##### Daftar Item

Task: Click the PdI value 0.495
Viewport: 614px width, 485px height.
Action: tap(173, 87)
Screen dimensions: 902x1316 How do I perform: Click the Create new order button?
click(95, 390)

##########
##### Daftar Item

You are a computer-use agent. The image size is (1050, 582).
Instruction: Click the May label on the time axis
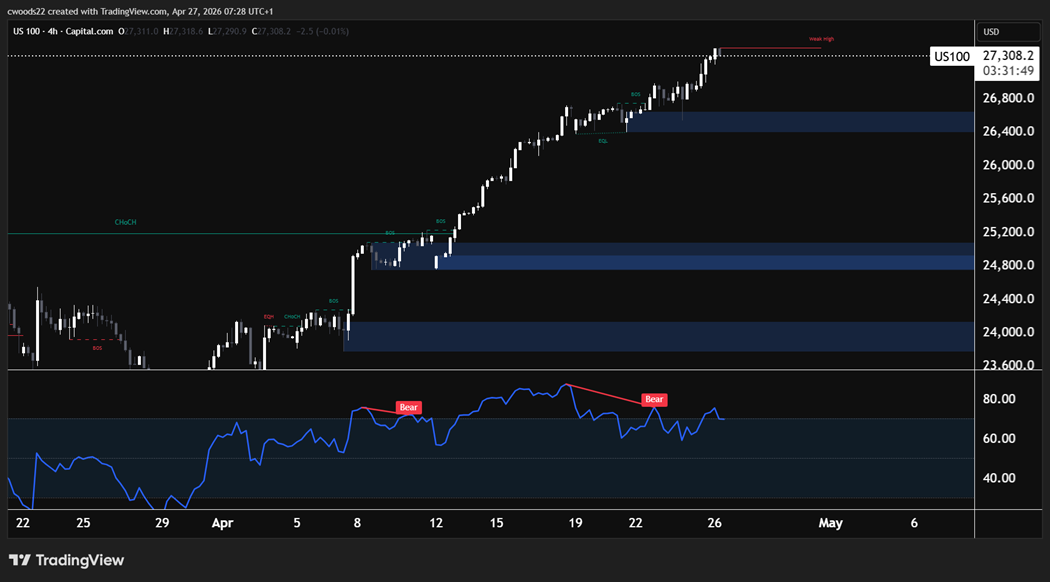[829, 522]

##########

Tolong keluarkan baris-baris item sebagai daftar JSON berisi string, satu string untuk setiap baris dan tanpa baris kosong. Mulailah dari baris yang memuat "Task: Click the PdI value 0.495", lalu berhenti setelah baris yang memuat "click(95, 390)".

[
  "Task: Click the PdI value 0.495",
  "Viewport: 614px width, 485px height.",
  "Action: tap(173, 87)",
  "Screen dimensions: 902x1316 How do I perform: Click the Create new order button?",
  "click(95, 390)"
]